§ Latihan
Tulis ulang bagian teks tentang gender dan kewirausahaan, mulai dari "13 Agustus 2010" dan terus sampai "pembangunan ekonomi bangsa.". Tukarlah kata "krisis" dengan "resesi".

━━━━━ Teks Hasil Ekstraksi ━━━━━

13 Agustus 2010

Gender dan Kewirausahaan; Sebuah Pengantar di Kabupaten Kebumen

Semenjak krisis ekonomi 1998 hingga krisis keuangan global kegiatan Usaha Kecil dan Menengah (UKM) mampu bertahan. Ekonom kerakyatan, pejuang reformasi, atau peneliti ekonomi dari Bank Dunia hampir bulat menyepakati bahwa usaha kecil dan menengah paling tahan terhadap guncangan krisis moneter. Mulyanto (2008) roda ekonomi Indonesia bisa bergerak sedikit demi sedikit karena keberadaannya. Oleh karena itu, menurut Radhi (2008) dalam sistem ekonomi kerakyatan, pengembangan industri pedesaan melalui usaha mikro, kecil dan menengah (UMKM) merupakan langkah strategic dalam pembangunan ekonomi bangsa.
Pengalaman di negara-negara maju menunjukan bahwa UKM adalah sumber dari inovasi produksi dan teknologi, pertumbuhan jumlah wirausahawan yang kreatif dan inovatif dan penciptaan tenaga kerja terampil dan fleksibel dalam proses produksi untuk menghadapi perubahan permintaan pasar yang cepat (Tambunan, 2002).
Menurut data Biro Pusat Statistik dan Kementerian Koperasi dan UKM tahun 2005, jumlah UKM di Indonesia mencapai 43,22 juta. Sektor UKM di Indonesia terbukti telah menyerap 79,6 juta tenaga kerja, mempunyai andil terhadap 19,94% nilai ekspor dan 55,67% Produk Domestik Bruto (PDB) (Nurul Indarti, 2007).
Dikaitkan dengan adanya otonomi daerah, masing-masing daerah didorong untuk memanfaatkan sumber daya lokal dalam meningkatkan daya saing produk-produk yang dihasilakan oleh UKM yang terdapat di daerah-daerah. Begitupun dengan kabupaten Kebumen yang masuk sepuluh besar kabupaten termiskin di pulau Jawa. Kabupaten Kebumen merupakan kabupaten yang terletak di pesisir Jawa bagian selatan. Jawa bagian Selatan sejak lama ditengarai sebagai daerah tertinggal, setidaknya bila dibandingkan dengan kawasan lain di Jawa. Begitupun dengan kabupaten Kebumen. Paling tidak terdapat tiga kabupaten di pesisir Jawa bagian selatan yang masuk rangking sepuluh kabupaten di Jawa dengan angka kemiskinan tertinggi yang salah satunya adalah kabupaten Kebumen, yakni 30,25% (lihat Prisma, 2010).

━━━━━ Kumpulan Data ━━━━━

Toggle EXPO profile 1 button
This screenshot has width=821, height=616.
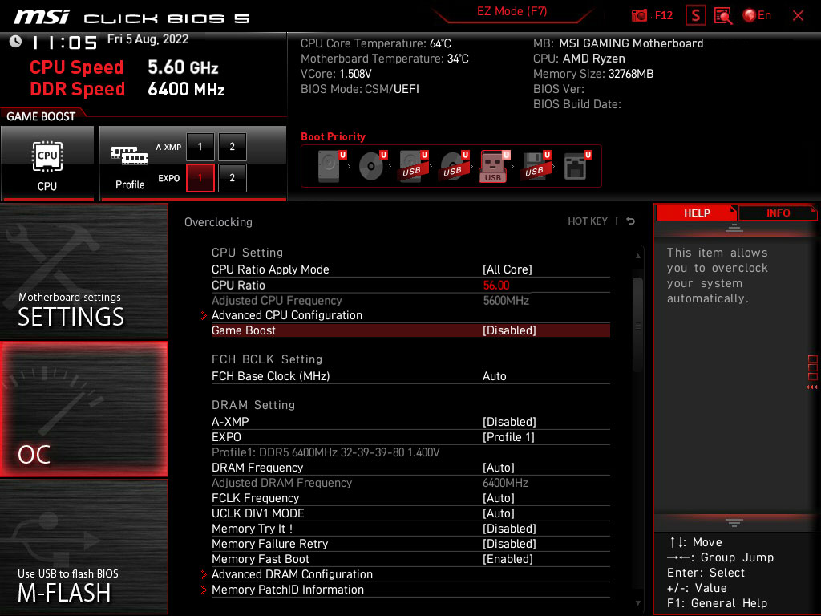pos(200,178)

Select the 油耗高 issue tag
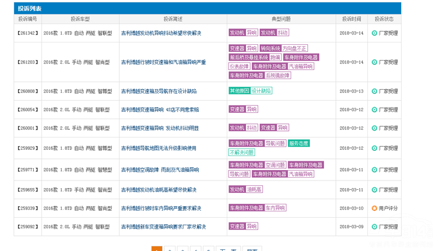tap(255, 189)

━━━━━
━━━━━ Kumpulan Data ━━━━━

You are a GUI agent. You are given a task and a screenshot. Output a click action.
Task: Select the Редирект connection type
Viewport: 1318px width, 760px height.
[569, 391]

━━━━━

§ Hasil Keluaran
13 Agustus 2010

Gender dan Kewirausahaan; Sebuah Pengantar di Kabupaten Kebumen

Semenjak resesi ekonomi 1998 hingga resesi keuangan global kegiatan Usaha Kecil dan Menengah (UKM) mampu bertahan. Ekonom kerakyatan, pejuang reformasi, atau peneliti ekonomi dari Bank Dunia hampir bulat menyepakati bahwa usaha kecil dan menengah paling tahan terhadap guncangan resesi moneter. Mulyanto (2008) roda ekonomi Indonesia bisa bergerak sedikit demi sedikit karena keberadaannya. Oleh karena itu, menurut Radhi (2008) dalam sistem ekonomi kerakyatan, pengembangan industri pedesaan melalui usaha mikro, kecil dan menengah (UMKM) merupakan langkah strategic dalam pembangunan ekonomi bangsa.